Thanks, all. I also used needle-nose pliers and a dab of solder, which worked for getting the “crimped” wires together and into the header, but the header still wasn’t binding to the pins.

So I scavenged a 9-pin connector ribbon from the junk electronics bin. Its header binds wonderfully to the pins, and then I just separated and stripped its cables and twisted them together with the limit switch and PWM spindle cables and taped them with electrical tape. It’s ugly but works, my machine has power and is going through setup now.

I’d recommend revisiting this part of the design, perhaps switching to jumper cables or some other solution that doesn’t involve crimping tiny parts with fat fingers.

2 Likes

There you go, that’s clever. Looking good.

1 Like

I also crimped, then (gingerly!) applied solder to the crimped pins to make sure that end didn’t detach. I did find that the little header connector didn’t want to stay cleanly in though, especially because I used beefier wire for the PWM control than that 22awg hookup wire (that didn’t even seem like it would stay in the crimp or in the terminal block on the PSU, so I probably caused part of the problem with more wire stiffness).

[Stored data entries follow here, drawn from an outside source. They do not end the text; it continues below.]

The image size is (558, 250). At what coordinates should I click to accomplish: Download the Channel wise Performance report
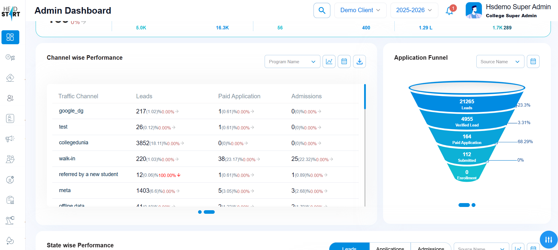(x=359, y=61)
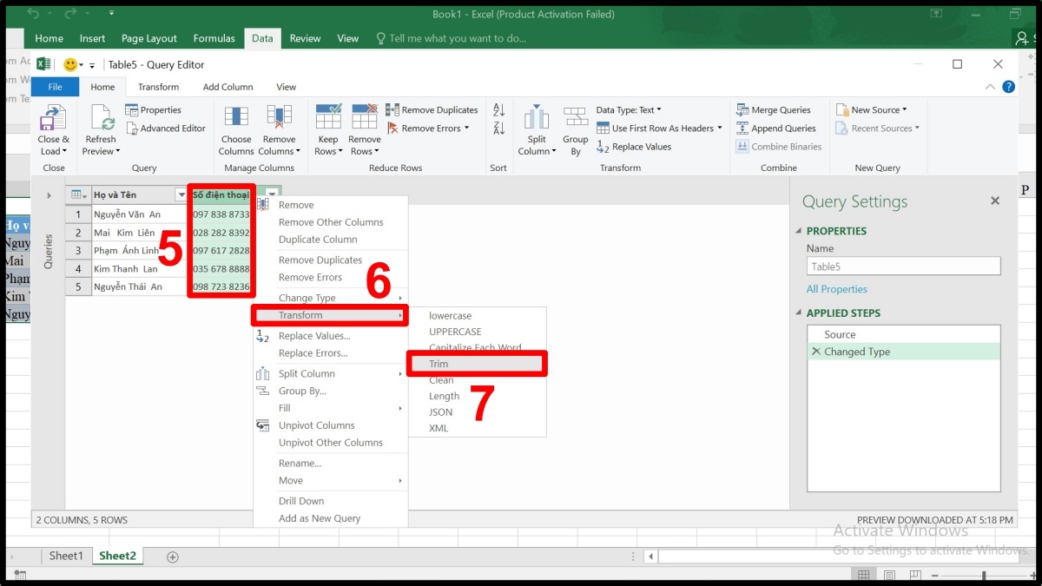Open All Properties link
The width and height of the screenshot is (1042, 586).
(x=836, y=289)
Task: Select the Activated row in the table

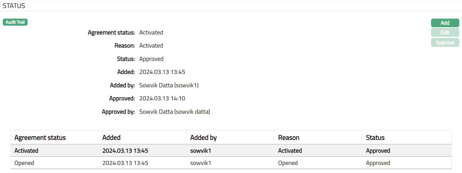Action: coord(26,151)
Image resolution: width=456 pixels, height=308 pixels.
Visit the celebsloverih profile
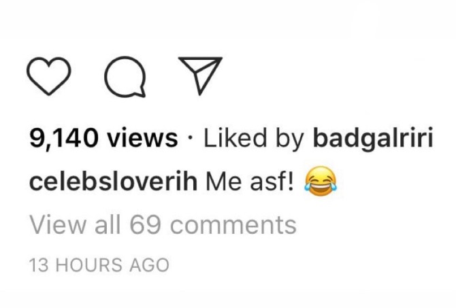(114, 182)
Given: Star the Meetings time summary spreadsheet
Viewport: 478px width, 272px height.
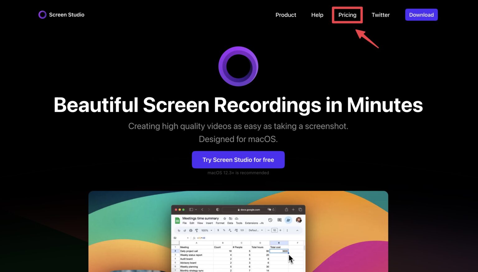Looking at the screenshot, I should click(x=225, y=219).
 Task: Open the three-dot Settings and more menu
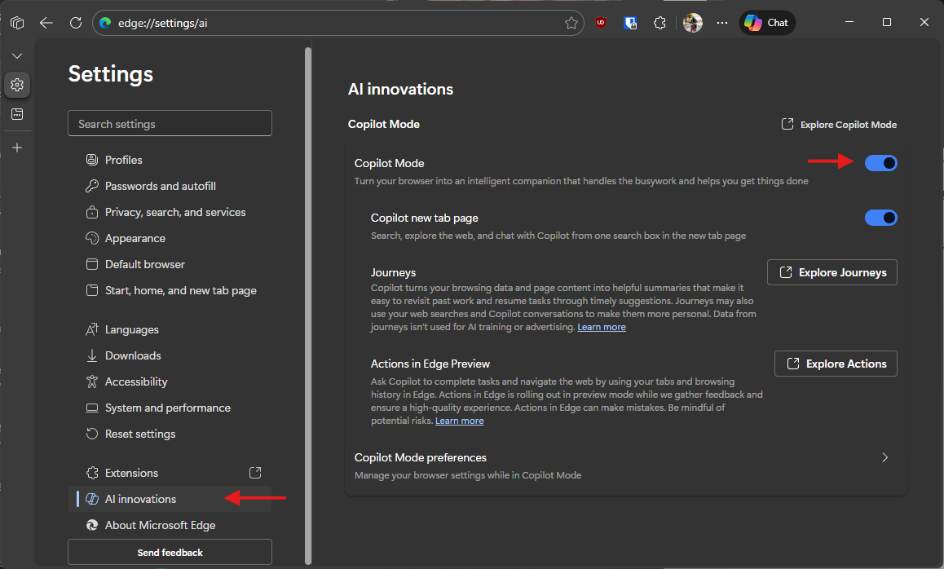point(721,23)
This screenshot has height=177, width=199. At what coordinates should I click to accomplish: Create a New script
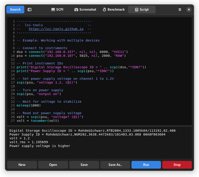22,165
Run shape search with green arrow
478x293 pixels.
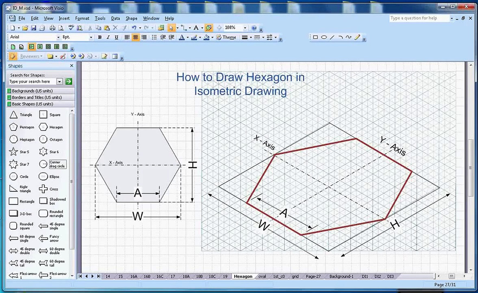(69, 81)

I also have all my limit switch wiring going to a breakout terminal block right in front of the PSU/gshield/Ard assembly, so the actual long limit switch wiring isn’t always ‘pulling’ on it. The grounds are all tied together at the terminal block with one leg extending to the ground up at the gshield which was another cleanliness advantage. Hope to put up some pics soon, probably in the ‘show off your workstation’ thread although my table is nothing special.

A breakout terminal sounds great. I couldn’t fit all five ground wires into the single tiny port as the instructions described to do, so instead I soldered another wire to the limit switches and plugged that into GND (with the other two black wires). It’s still a messy nest of wires in front of the G-shield though. Definitely something to improve upon.

Forgive horrible cellphone pics; up early with a thunderstorm and too lazy to break out the real camera. First pic for context - my ‘table’ is just a base and a couple back leg extensions atop an ancient Craftsman (as in Sears, not the furniture style) metal workbench. SFF Dell refurb $150 puter visible on a shelf behind; monitor is on an arm but not in image above that. I cut my wiring a bit long and have everything soldered with terminal spades, then all electronics can be easily replaced later as a separate entity.

Second image shows electronics closer. Panel (just spare fiberboard) hangs from bolts thru the door front of cabinet. I probably need a dust shield to keep stuff out of the Arduino/gShield enclosure. Don’t mind some of the wire colors at the header…I stripped out some excess from some of the 4-conductor 18 gauge supplied as motor wiring since I upgraded to 16 gauge in my actual chain routes. Since I used 18 gauge vs. 22awg for the PWM control stiffness was an issue, but by having short runs to the terminal block I could prebend and get it to stick, for now. Will see how well it maintains contact over time. You should also be able to see the grouhds for the limits jumpered at the terminal, with only one wire going around to the gShield ground terminal block (green).

You can also see I’m using some ferrite clamps on both the limit wiring and the spindle power (have some at each limit switch and at the spindle on the Zaxis end as well) to try and suppress noise; probably need caps at the electronics end between limit high and ground…breakout will be an easy place to add them if so.

Also not sure how visible it is, but rather than ‘testing’ which limit or motor wiring was which I used bands of heatshrink BEFORE pushing them thru the chains, so I could tell later, then replaced them after final trims to length and such. There’s a wide headshrink piece to clean up where shield/jacket were stripped, then behind that zero short bands is X, one is Y, two is Z. Same on my limit pairs. Lastly, the spindle power line is routed as far from everything else as possible (clipped to outside of drag chain even) in anticipation of DW611 upgrade when it (seems like ‘inevitably’, judging from posts) fails.